* **Your goal**: Rewrite all of the items below, replacing every instance of "text" with "label" and leaving everything else unchanged.

— START OF Records shown —

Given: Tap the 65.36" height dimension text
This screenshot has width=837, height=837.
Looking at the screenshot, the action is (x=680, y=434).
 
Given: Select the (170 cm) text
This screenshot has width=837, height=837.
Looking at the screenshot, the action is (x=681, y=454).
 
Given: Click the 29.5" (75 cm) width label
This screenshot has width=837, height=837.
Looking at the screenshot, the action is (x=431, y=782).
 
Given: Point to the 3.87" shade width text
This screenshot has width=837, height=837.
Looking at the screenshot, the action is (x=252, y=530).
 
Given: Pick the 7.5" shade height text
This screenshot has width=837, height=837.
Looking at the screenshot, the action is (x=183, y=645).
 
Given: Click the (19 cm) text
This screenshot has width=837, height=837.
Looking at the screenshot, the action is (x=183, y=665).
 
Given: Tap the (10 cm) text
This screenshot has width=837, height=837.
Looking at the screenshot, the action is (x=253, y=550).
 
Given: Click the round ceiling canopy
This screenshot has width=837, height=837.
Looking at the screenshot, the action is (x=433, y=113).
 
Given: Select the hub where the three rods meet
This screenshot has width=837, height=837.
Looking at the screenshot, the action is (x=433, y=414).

— END OF Records shown —

* **Answer to this exercise**:
Given: Tap the 65.36" height dimension label
This screenshot has width=837, height=837.
Looking at the screenshot, the action is (x=680, y=434).
 
Given: Select the (170 cm) label
This screenshot has width=837, height=837.
Looking at the screenshot, the action is (x=681, y=454).
 
Given: Click the 29.5" (75 cm) width label
This screenshot has width=837, height=837.
Looking at the screenshot, the action is (x=431, y=782).
 
Given: Point to the 3.87" shade width label
This screenshot has width=837, height=837.
Looking at the screenshot, the action is (x=252, y=530).
 
Given: Pick the 7.5" shade height label
This screenshot has width=837, height=837.
Looking at the screenshot, the action is (x=183, y=645).
 
Given: Click the (19 cm) label
This screenshot has width=837, height=837.
Looking at the screenshot, the action is (x=183, y=665).
 
Given: Tap the (10 cm) label
This screenshot has width=837, height=837.
Looking at the screenshot, the action is (x=253, y=550).
 
Given: Click the round ceiling canopy
This screenshot has width=837, height=837.
Looking at the screenshot, the action is (x=433, y=113).
 
Given: Select the hub where the three rods meet
This screenshot has width=837, height=837.
Looking at the screenshot, the action is (x=433, y=414).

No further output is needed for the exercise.